Common Errors & Debugging

Error: 401 Unauthorized

Cause: The OAuth token is expired or invalid.
Fix: Ensure your GENESYS_CLIENT_ID and GENESYS_CLIENT_SECRET are correct. The AuthClient.get_token() call must succeed before making API calls. If using the SDK, it caches the token. If you restart the script, it will fetch a new one.

Error: 403 Forbidden

Cause: The OAuth Client lacks the webhook:write scope.
Fix: Go to Genesys Cloud Admin > Security > OAuth Clients. Edit your client and ensure webhook:write is checked. Save and regenerate the secret if necessary.

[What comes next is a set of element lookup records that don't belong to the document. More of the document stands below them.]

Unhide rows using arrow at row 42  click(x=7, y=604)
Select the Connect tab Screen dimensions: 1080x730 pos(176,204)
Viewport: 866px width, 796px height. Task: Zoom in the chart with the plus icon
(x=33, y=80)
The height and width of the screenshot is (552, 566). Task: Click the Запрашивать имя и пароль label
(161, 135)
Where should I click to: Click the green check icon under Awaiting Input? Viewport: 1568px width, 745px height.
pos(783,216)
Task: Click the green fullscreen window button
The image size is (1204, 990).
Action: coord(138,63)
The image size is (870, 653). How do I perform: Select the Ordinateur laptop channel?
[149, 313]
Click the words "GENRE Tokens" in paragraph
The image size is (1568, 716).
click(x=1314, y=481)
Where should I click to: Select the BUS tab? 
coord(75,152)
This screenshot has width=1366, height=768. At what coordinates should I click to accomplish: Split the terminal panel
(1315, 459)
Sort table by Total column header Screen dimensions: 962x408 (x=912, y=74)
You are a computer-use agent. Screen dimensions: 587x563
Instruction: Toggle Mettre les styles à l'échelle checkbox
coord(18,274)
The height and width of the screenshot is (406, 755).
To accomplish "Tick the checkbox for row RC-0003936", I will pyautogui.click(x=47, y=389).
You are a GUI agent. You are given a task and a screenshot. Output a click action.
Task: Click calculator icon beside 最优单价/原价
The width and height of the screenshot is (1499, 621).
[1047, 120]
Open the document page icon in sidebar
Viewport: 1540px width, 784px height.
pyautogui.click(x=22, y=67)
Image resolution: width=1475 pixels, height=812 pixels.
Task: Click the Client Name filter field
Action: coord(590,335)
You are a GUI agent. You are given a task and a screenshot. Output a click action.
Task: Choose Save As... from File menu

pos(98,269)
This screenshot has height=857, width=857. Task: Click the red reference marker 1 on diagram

Error: 400 Bad Request (Webhook Creation)

Cause: The requestUrl is invalid or not HTTPS.
Fix: Genesys Cloud requires webhooks to use HTTPS. Ensure your ngrok URL or production endpoint uses https://. Also, verify the JSON structure of the Webhook object matches the SDK model strictly.

Error: Slack Returns 403 or 404

Cause: The Slack Incoming Webhook URL is incorrect or the channel ID has changed.
Fix: Regenerate the webhook URL in your Slack App settings. Ensure the app is added to the specific channel you want to post to.

Error: Webhook Not Triggering

Cause: The event type routing:conversation:answer only fires when an agent answers. If the call is abandoned, it will not fire.
Fix: If you need to track abandoned calls that breached SLA, you must also add routing:conversation:abandon to the event_types list and adjust the middleware logic to check waitTime for abandoned conversations as well.